Set task 1 ▸ In the book gift guide, which grades is Glorious Wrestling Alliance: Ultimate Championship Edition recommended for?
Set task 2 ▸ Continue the book gift guide from its last sentence.

Books make the best gifts, but finding the perfect book for the reader on your list isn’t always easy! We’ve compiled our picks for readers of all kinds, including books to satisfy the teen who devours graphic novels, picture books for elementary-aged animal lovers, novels for action and adventure fans, and more! Check out our recommendations below highlighting new releases and old favorites you might have missed.
For Manga, Comics, and Graphic Novel Fans
Graphic novels and comics are popular for a reason! Here are some of our favorites.

Glorious Wrestling Alliance: Ultimate Championship Edition
(Grades 9-12)
Step into the ring at Glorious Wrestling Alliance, the universe’s least-professional wrestling company. The Great Carp, an amphibious wonder, is feeling the weight of his championship. Miranda Fury has donned a mask to smash wrestling’s glass ceiling. And Gravy Train is desperate for a new gimmick, but it’s hard when you’re shaped like a giant gravy boat.
Collected in colossal full color for the first time, Josh Hicks’s cult-hit comic covers identity, anxiety, and leg drops. In this hilarious love letter to the surreal theater of pro wrestling, the insecure grapplers of GWA lock up, throw things, throw each other, and occasionally curl up into little balls.

Dataset excerpt ▸
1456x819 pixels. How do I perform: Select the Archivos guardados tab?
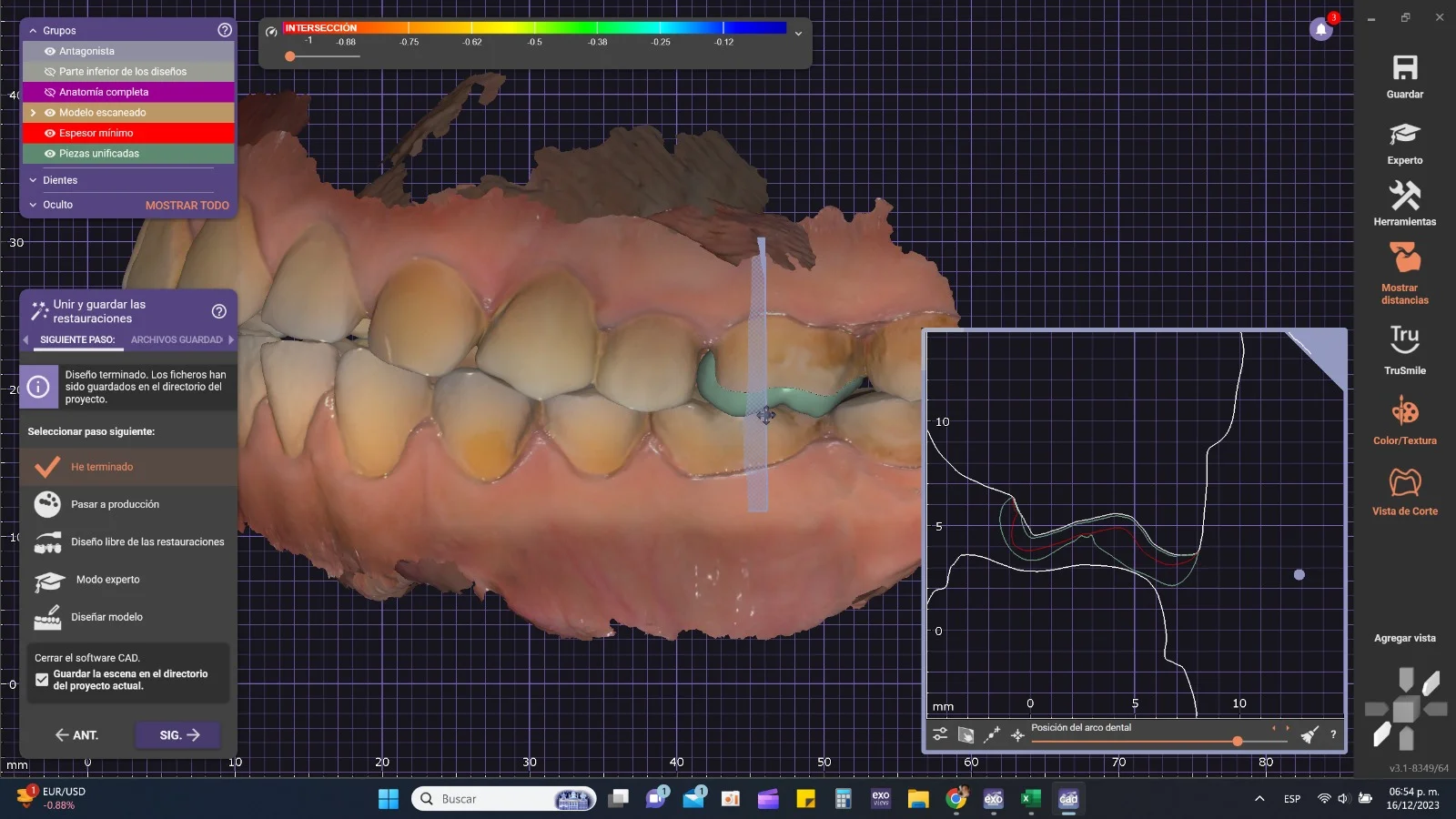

Result 1 ▸ Grades 9-12.

Result 2 ▸
Artie and the Wolf Moon
(Grades 7-9)
After sneaking out against her mother’s wishes, Artie Irvin spots a massive wolf—then watches it don a bathrobe and transform into her mom. Thrilled to discover she comes from a line of werewolves, Artie asks her mom to share everything—including the story of Artie’s late father. Her mom reluctantly agrees. And to help Artie figure out her own wolflike abilities, her mom recruits some old family friends.
Artie thrives in her new community and even develops a crush on her new friend Maya. But as she learns the history of werewolves and her own parents’ past, she’ll find that wolves aren’t the scariest thing in the woods—vampires are.
More Like This:
The Wolf in Underpants (Grades 2-5)
A House Divided (Grades 7-12)
Ever After (Grades 9-12)
For the Reader Who Can’t Get Enough of the MCU
Fans of superheroes, aliens, espionage, and blockbuster adventures will love these action-packed stories.

Super Potato Gets Buff
(Grades 2-5)
Gigantic flies are on a rampage at the Cortex research center, thanks to a beam that boosted their molecules! Fortunately, the technology behind the giant flies also leads to a gigantic Super Potato . . . who’s delighted with his new muscles.

Eighth Grade vs. the Machines
(Grades 4-7)
After the entire population of Earth’s solar system is whisked away by alien technology, Jack and his classmates and teachers aboard the PSS 118 are the only humans left. It’s up to them to find and rescue the rest of humanity—if they can avoid the aliens hunting them down, steer clear of a robot civil war, and figure out who among them might be a traitor.
More Like This:
The Spy Who Raised Me (Grades 8-12)
The Secret Life of Kitty Granger (Grades 6-12)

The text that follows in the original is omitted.